- Problem to work on:
Your answer should consist only of the lines below from the one with "Click the Settings gear icon" through the one with "Click the clock", copied exactly.
*** Extracted entries ***
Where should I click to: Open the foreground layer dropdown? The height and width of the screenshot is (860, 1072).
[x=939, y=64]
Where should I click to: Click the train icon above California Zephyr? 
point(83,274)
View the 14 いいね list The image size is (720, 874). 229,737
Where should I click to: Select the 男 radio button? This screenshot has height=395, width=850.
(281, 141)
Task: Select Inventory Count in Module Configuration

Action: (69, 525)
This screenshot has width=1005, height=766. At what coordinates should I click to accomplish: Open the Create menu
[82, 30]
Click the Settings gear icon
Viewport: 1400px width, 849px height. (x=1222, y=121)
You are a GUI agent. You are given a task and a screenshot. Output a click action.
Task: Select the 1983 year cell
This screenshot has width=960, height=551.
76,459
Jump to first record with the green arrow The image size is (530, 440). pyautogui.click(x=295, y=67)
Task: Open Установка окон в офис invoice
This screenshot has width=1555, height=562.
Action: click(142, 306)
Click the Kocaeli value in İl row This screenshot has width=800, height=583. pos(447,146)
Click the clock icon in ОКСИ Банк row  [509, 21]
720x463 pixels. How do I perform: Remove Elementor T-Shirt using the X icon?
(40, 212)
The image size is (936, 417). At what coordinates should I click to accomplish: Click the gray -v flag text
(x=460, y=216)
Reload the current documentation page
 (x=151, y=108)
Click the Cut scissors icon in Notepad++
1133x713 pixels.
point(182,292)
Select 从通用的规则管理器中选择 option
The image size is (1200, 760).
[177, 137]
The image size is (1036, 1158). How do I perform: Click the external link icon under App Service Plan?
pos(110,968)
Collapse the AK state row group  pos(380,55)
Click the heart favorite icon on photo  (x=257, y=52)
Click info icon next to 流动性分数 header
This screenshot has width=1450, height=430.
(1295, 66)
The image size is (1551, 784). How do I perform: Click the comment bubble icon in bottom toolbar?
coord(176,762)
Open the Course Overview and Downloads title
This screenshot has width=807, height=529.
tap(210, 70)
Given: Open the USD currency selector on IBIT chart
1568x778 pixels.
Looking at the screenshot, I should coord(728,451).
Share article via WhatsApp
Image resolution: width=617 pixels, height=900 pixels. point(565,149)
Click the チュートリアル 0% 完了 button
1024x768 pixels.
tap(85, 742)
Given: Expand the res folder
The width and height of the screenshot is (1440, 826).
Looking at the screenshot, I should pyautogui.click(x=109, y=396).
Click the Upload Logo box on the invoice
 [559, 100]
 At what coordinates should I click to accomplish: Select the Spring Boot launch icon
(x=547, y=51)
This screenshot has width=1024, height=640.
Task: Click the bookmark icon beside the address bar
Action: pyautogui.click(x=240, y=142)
*** End of Extracted entries ***
- Solved exercise:
Click the Settings gear icon
Viewport: 1400px width, 849px height. (x=1222, y=121)
You are a GUI agent. You are given a task and a screenshot. Output a click action.
Task: Select the 1983 year cell
This screenshot has width=960, height=551.
76,459
Jump to first record with the green arrow The image size is (530, 440). pyautogui.click(x=295, y=67)
Task: Open Установка окон в офис invoice
This screenshot has width=1555, height=562.
Action: click(142, 306)
Click the Kocaeli value in İl row This screenshot has width=800, height=583. pos(447,146)
Click the clock icon in ОКСИ Банк row  [509, 21]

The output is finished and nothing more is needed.